Word for word, the data below must be repeated in full; no picture is to be included.

## Task material
* * *
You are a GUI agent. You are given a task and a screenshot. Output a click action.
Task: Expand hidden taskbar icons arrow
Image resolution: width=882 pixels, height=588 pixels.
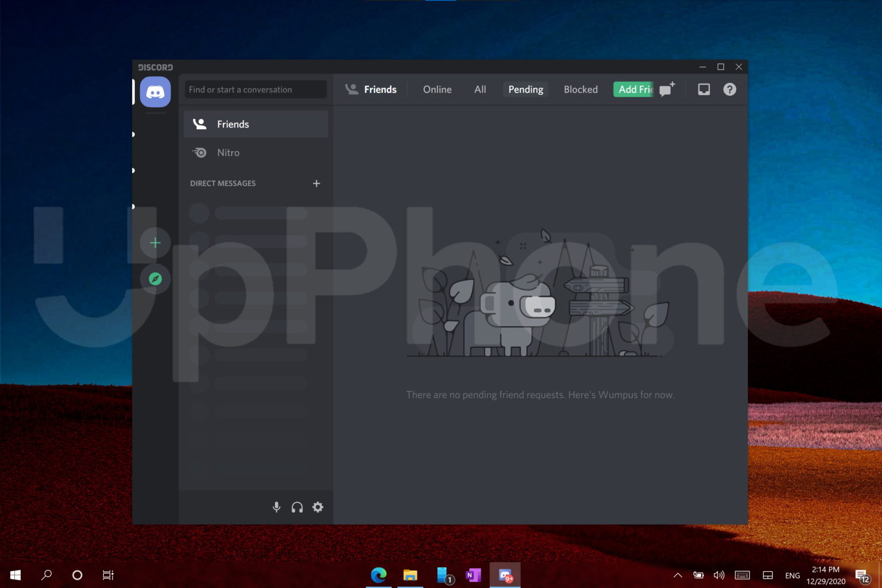(678, 575)
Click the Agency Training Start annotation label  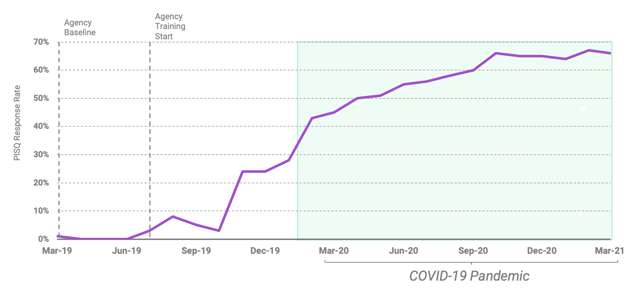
* * *
## Expected output
You are a GUI agent. You are given a task and a screenshot. Output a click action.
Task: Expand hidden taskbar icons arrow
Image resolution: width=882 pixels, height=588 pixels.
(678, 575)
Click the Agency Training Start annotation label  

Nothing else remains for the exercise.